You're right. Should be a good game tonight. Who else besides Kidd, Collins, and Jefferson are there from the Byron Scott days?


----------



## Geaux Tigers (Apr 26, 2004)

Well we got Aaron Williams now...


----------



## girllovesthegame (Nov 3, 2005)

Jsimo12 said:


> Well we got Aaron Williams now...



Oh yeah! :yes:


----------



## ToddMacCulloch11 (May 31, 2003)

Diable said:


> *Stolen from the Nets board and Todd McCullough.*
> *Hopefully he won't call the Jersey State Police on me.*



:laugh:, I'll let it slide...this time (I kid, I kid. It's all good).

Good luck to you guys tonight. Obviously, I'm hoping the Nets win, but I'm really looking forward to watching Paul. I've only seen highlights of him so far this year, so I can't wait to see him play an actual game.


----------



## Geaux Tigers (Apr 26, 2004)

Speedy playing really really well this game...


----------



## supermati (Mar 28, 2005)

Speedy is being amazing so far.


----------



## supermati (Mar 28, 2005)

Well, they got on a big lead.


----------



## supermati (Mar 28, 2005)

Oh oh, Paul is hurt, real bad.


----------



## girllovesthegame (Nov 3, 2005)

Game appears to be over. I hope Paul will be ok. Nenad Kristic is handling PJ! A J.R. sighting??!!!


----------



## supermati (Mar 28, 2005)

J.R. got 5 points, he made a 3 pointer, he looked very focused on the game.
I hope Scott is still considering him


----------



## justasking? (Oct 1, 2005)

That was a great game guys. Chris Paul is a special player. He is extremely talented and athletic and you guys are very lucky to have him. This kid will go a long way. :clap:


----------



## Diable (Apr 26, 2005)

I really didn't expect to win this one because the Nets are really good at home,but it would have been a much better game if Paul hadn't shot so terribly.I wonder if his thumb is still bothering him.The whole team just went cold though.Really stinks that we're tied for seventh with the Lakers now.Don't know who has the tiebreaker.Have they already played at LA?Heck Chris still wasn't that far from a triple double 6pts,13 assts and 7 rebs




.


----------



## girllovesthegame (Nov 3, 2005)

Diable said:


> I really didn't expect to win this one because the Nets are really good at home,but it would have been a much better game if Paul hadn't shot so terribly.I wonder if his thumb is still bothering him.The whole team just went cold though.Really stinks that we're tied for seventh with the Lakers now.Don't know who has the tiebreaker.Have they already played at LA?Heck Chris still wasn't that far from a triple double 6pts,13 assts and 7 rebs.

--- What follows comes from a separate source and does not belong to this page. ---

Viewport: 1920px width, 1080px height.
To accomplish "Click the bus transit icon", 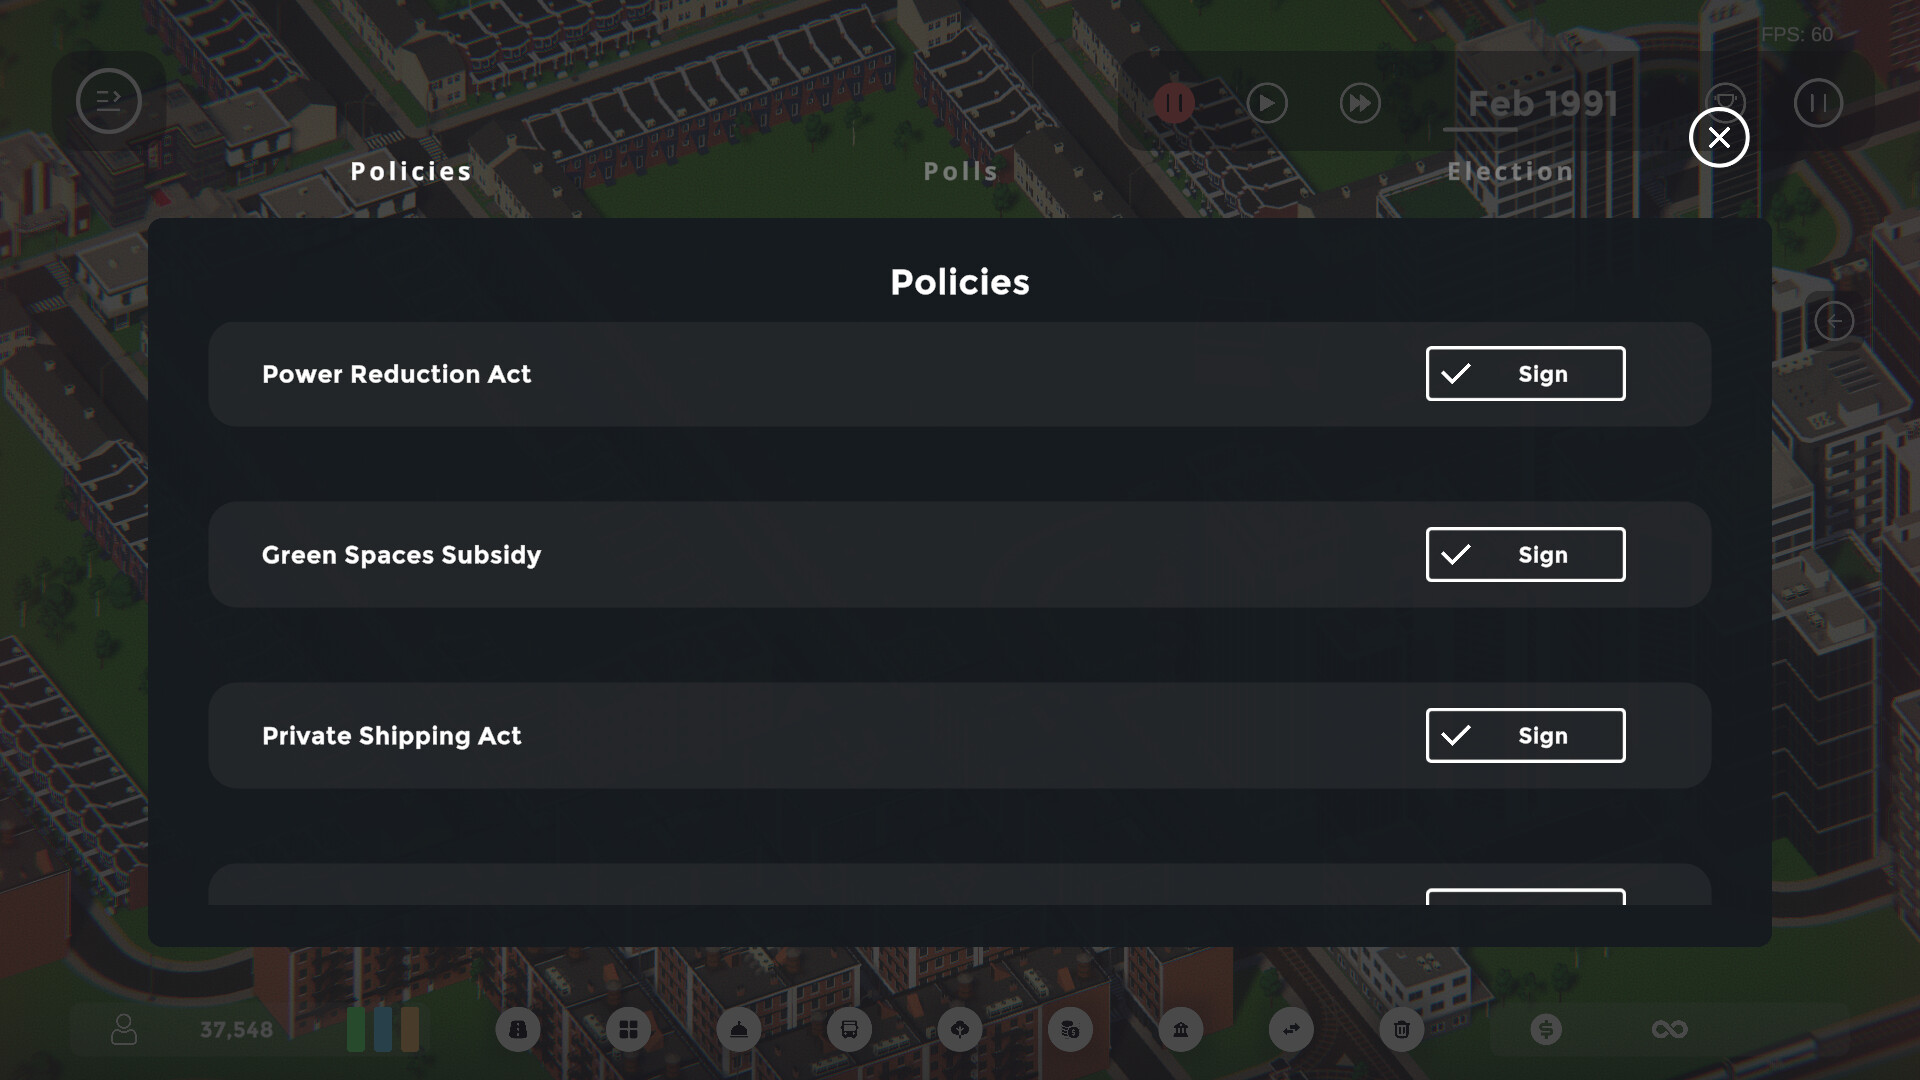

If I'm right and it goes by whose conference record is better, then the Hornets will have the tie breaker. They just came out playing bad in the 2nd half and the Nets came out playing better. No they haven't played at L.A. yet. All games so far in February were their first meetings of the season (Chicago, L.A. Lakers, New Jersey). They play Seattle on Wednesday. They've beat Seattle once this season already.


----------



## Diable (Apr 26, 2005)

That might be a better game for Paul.Many observers regard Flip Murray as the worst defensive guard in the entire league.I've heard him described as a turnstile by Sonics fans.Their entire team has major issues on defense they just gave up 119 points in a loss at Charlotte tonight and are now tied with Houston for the second worst record in the conference.

The standings have been updated and the Hornets are listed in seventh probably based on the head to head win against the lakers.


----------